Fashion brands should fix their “broken industry” by ensuring millions of pandemic-hit workers receive their full wages and by guaranteeing severance pay if jobs are cut, a coalition of more than 200 rights groups said on Monday.

The #PayYourWorkers campaign said brands and retailers that made a profit in 2020 - like Nike, Amazon and Next - could stop garment workers “going hungry” and set up a severance fund by paying manufacturers the equivalent of $0.10 more per t-shirt.

“This is the minimum brands should do on the way to the living wages which must become the standard of a post-pandemic recovery,” said Ineke Zeldenrust from the Clean Clothes Campaign, a coalition member...

Fashion companies cancelled orders worth billions of dollars in the first three months of the pandemic as COVID-19 shuttered stores worldwide, leading to wage losses estimated at at least $3.2 billion.

While orders picked up in the second half of 2020, some Western brands demanded price cuts and delayed payments to suppliers desperate for any orders to survive, campaigners said.

About 60 million people work in the textile, clothing and footwear sector globally and industry experts say falling sales have left workers, many of whom either lost their jobs or are being paid less than before, vulnerable to exploitation.

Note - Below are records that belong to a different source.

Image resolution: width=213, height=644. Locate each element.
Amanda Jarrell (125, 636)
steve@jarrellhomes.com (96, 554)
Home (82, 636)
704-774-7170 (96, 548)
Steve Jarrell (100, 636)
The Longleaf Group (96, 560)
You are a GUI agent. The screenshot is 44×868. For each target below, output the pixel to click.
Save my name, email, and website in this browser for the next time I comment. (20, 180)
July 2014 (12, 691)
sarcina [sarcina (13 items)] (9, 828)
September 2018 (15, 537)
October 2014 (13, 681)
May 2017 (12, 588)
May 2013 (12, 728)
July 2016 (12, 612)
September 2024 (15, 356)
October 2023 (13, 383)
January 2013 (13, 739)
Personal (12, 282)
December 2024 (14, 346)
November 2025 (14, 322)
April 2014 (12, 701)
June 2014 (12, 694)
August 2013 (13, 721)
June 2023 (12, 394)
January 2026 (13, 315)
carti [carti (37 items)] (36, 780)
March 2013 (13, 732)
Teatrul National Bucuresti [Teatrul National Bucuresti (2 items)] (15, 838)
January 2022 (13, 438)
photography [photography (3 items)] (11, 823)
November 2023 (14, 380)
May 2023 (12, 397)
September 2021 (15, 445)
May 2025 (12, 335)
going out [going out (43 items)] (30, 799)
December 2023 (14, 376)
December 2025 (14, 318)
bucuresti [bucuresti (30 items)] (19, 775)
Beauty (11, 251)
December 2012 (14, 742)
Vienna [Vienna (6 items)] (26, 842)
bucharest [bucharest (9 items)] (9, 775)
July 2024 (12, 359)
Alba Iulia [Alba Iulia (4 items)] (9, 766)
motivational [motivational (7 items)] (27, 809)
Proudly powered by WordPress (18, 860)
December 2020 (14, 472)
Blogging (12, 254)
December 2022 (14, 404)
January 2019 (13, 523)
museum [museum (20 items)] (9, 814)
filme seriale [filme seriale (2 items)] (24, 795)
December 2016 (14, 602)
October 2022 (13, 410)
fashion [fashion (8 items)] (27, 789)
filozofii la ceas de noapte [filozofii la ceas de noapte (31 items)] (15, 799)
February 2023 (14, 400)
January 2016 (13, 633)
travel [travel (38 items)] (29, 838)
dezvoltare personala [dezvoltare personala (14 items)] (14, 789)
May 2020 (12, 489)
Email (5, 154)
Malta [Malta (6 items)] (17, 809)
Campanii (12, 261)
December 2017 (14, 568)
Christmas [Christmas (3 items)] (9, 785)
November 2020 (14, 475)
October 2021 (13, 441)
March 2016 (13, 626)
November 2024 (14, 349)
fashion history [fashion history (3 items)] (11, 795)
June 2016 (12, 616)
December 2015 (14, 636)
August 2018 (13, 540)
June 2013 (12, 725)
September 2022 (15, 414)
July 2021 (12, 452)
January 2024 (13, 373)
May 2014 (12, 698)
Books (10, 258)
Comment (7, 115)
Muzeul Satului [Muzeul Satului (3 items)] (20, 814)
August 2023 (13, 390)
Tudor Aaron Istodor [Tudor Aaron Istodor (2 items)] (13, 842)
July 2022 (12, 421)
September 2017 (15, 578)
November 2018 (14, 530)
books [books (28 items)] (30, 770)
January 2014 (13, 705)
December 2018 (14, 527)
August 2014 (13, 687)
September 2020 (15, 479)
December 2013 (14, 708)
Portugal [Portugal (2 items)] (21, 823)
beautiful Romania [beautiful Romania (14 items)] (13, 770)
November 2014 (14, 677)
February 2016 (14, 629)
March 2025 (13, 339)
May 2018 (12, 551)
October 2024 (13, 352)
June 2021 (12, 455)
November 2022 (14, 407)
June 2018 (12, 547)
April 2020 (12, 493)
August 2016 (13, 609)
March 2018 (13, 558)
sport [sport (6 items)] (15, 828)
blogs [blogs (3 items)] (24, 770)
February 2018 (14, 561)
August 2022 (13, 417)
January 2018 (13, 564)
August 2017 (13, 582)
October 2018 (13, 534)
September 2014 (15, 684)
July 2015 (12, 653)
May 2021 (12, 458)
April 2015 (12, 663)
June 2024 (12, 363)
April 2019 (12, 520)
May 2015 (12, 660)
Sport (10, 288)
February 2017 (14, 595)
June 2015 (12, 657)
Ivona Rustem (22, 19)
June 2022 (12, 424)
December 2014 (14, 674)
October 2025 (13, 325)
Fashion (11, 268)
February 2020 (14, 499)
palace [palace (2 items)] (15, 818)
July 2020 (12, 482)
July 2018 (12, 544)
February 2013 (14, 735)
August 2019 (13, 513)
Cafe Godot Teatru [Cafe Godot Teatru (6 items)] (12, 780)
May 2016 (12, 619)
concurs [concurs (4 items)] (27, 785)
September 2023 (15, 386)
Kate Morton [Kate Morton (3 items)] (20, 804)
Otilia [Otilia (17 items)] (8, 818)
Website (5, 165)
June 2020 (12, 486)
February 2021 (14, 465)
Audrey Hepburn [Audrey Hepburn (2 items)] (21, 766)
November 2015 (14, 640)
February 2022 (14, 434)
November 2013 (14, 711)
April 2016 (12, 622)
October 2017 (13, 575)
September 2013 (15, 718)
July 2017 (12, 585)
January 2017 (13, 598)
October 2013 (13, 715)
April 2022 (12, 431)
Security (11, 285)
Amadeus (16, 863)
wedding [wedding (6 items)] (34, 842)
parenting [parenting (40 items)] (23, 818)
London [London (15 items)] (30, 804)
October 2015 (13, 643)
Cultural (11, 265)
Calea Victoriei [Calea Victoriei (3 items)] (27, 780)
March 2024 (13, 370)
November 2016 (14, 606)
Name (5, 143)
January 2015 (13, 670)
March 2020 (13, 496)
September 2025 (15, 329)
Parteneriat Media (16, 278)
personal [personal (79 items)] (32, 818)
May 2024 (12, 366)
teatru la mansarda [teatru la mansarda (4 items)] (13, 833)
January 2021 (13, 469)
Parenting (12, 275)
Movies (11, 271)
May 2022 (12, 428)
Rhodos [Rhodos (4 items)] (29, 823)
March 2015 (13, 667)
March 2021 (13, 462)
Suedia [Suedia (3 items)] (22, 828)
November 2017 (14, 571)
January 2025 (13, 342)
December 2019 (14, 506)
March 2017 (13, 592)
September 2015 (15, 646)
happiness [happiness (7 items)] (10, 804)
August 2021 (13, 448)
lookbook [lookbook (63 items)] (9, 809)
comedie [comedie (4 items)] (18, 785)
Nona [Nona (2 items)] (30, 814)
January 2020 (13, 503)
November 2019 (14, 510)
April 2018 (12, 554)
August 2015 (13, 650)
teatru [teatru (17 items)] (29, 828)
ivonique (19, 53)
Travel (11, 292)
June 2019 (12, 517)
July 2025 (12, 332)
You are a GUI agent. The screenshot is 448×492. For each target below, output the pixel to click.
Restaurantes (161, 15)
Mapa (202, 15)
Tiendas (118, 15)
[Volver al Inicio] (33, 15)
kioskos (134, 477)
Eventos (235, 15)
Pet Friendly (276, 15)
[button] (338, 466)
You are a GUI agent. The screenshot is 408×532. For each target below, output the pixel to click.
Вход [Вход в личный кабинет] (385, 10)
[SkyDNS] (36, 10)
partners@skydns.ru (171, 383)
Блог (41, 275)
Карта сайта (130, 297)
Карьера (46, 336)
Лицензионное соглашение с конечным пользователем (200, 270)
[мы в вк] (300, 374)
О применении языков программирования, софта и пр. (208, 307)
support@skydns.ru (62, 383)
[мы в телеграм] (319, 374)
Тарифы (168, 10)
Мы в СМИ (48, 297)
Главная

Nearly 10,000 workers from eight factories supplying to 16 fashion brands, which made a total of $10 billion in profit last year, are still owed wages, rights group the Business & Human Rights Resource Centre said in a study last week.

The coalition, which called on brands to publicly announce their support for its appeal, is made up of groups from 40 nations - including garment-producing nations such as Bangladesh and Cambodia - and international organisations like Oxfam.